EXCERPTED PASSAGE
=== Begin Enclosure ===
But then today, got into head on car collision. Not sure who's fault it was exactly. From my end, all I can say is I didn't see the car coming. I took a left turn and BAM, all the airbags in my car popped up and I started screaming and crying
Then a nice group of 30 something year old adults surround my car, this man was saying "Can I talk to you are you okay?" while I was just screaming and crying saying "IM SO SORRY"
Immediately I blamed myself, thinking maybe this neurological problem made me miss the car coming. But now that I'm thinking about it with a clearer head, I honestly don't know. I was taking a left turn, the other car was taking a right. It was actually a truck. I genuinely didn't see that truck. Maybe he hit me, I don't know.
But they took me to ER since all my airbags came up, just to make sure I wasn't injured. My knee got bruised and my neck kinda feels strained, but overall there was no injury found. The other guy was completely fine, didn't have any issues.
I think maybe this was God's way of telling me to stop being a bitch, stop being suicidal all the time. And that maybe my body isn't as weak as I think it is.
=== End Enclosure ===
EXERCISE TASKS
- A) Repeat the part of the crash account starting with "But they took" and going on through "have any issues.", word for word.
- B) List every word of two or more letters that is written entirely in capital letters in the crash account.
The data after this has nothing to do with the crash account.

DATA UNDER STUDY
=== Begin Enclosure ===
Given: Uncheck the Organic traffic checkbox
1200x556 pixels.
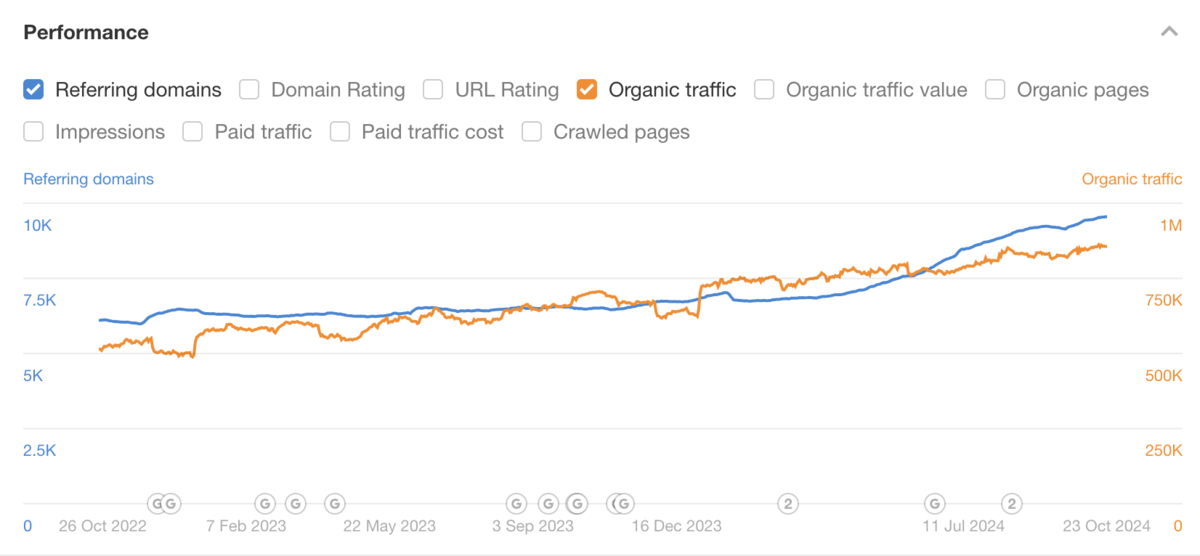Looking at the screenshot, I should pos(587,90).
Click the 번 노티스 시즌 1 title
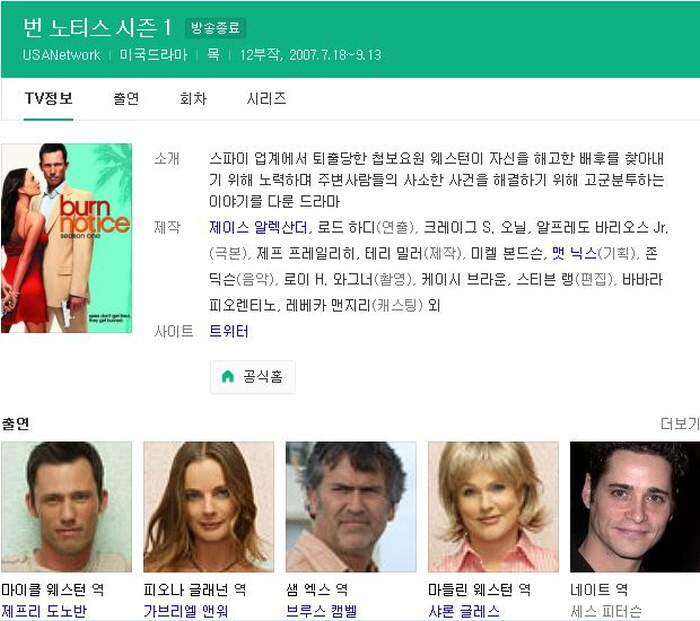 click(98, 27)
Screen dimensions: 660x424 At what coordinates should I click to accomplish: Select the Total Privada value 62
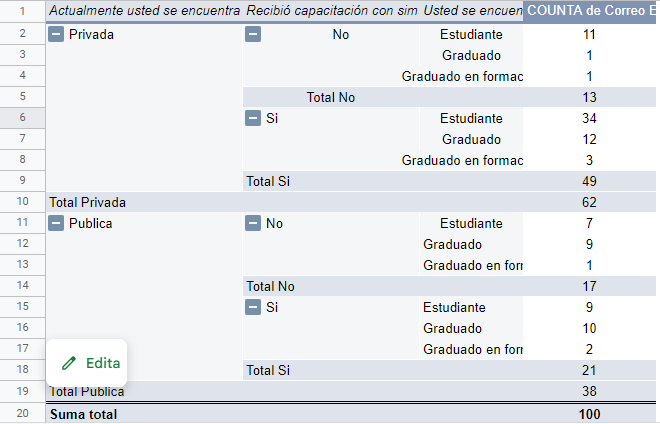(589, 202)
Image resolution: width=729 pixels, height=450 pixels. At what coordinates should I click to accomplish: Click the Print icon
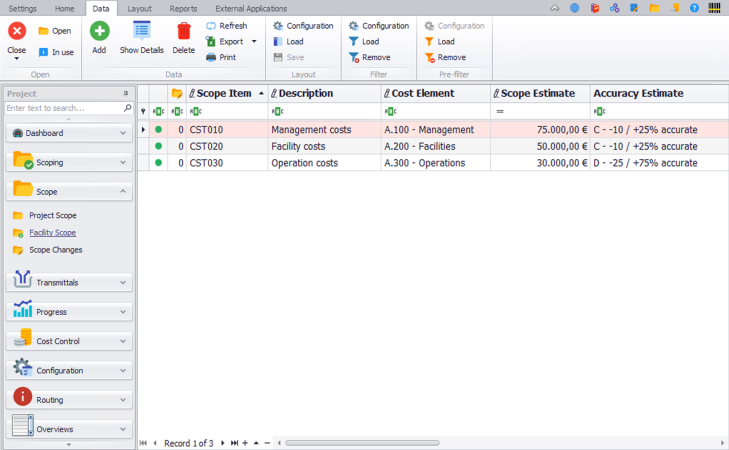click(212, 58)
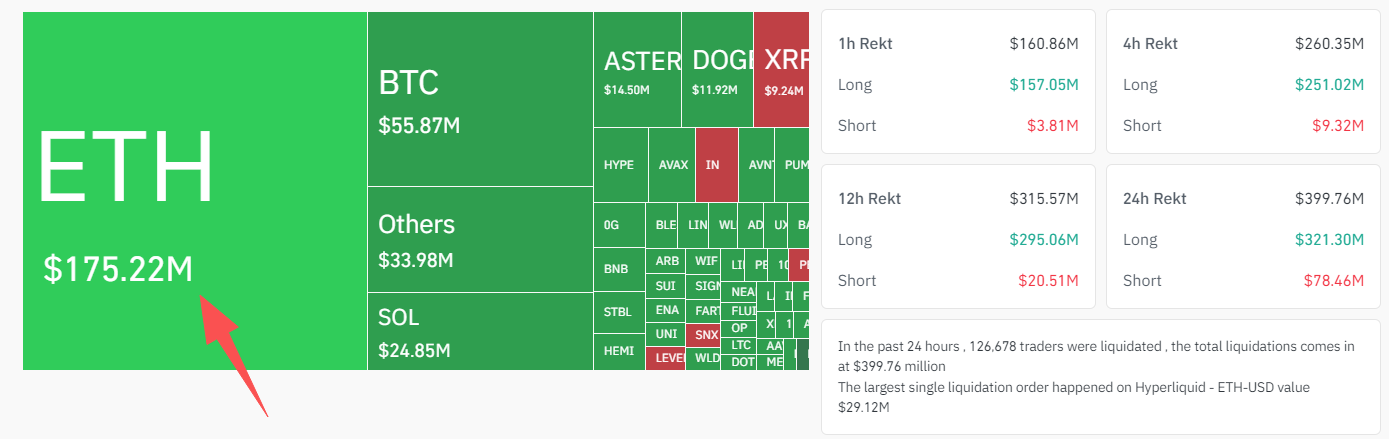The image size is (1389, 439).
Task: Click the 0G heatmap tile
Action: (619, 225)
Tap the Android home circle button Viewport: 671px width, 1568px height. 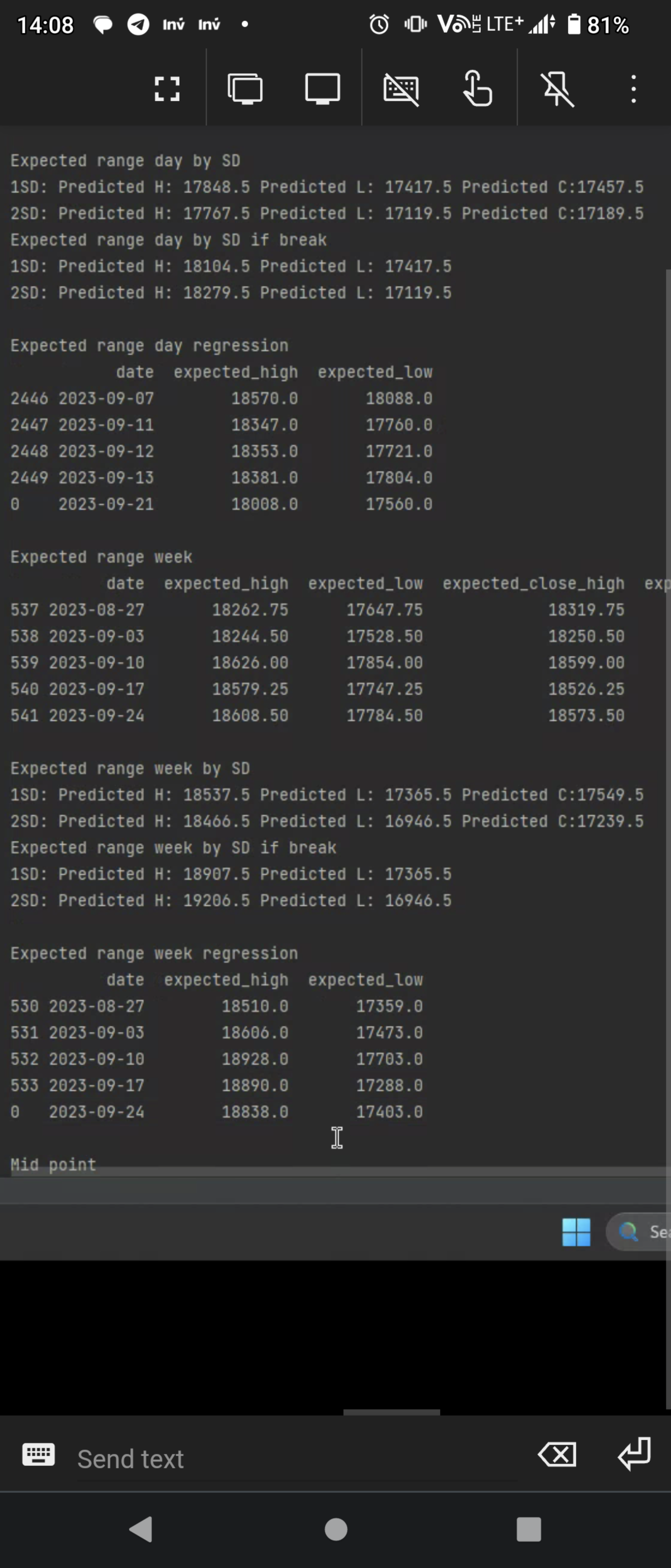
=== End Enclosure ===
RESULTS
- A)
But they took me to ER since all my airbags came up, just to make sure I wasn't injured. My knee got bruised and my neck kinda feels strained, but overall there was no injury found. The other guy was completely fine, didn't have any issues.

- B) BAM, IM, SO, SORRY, ER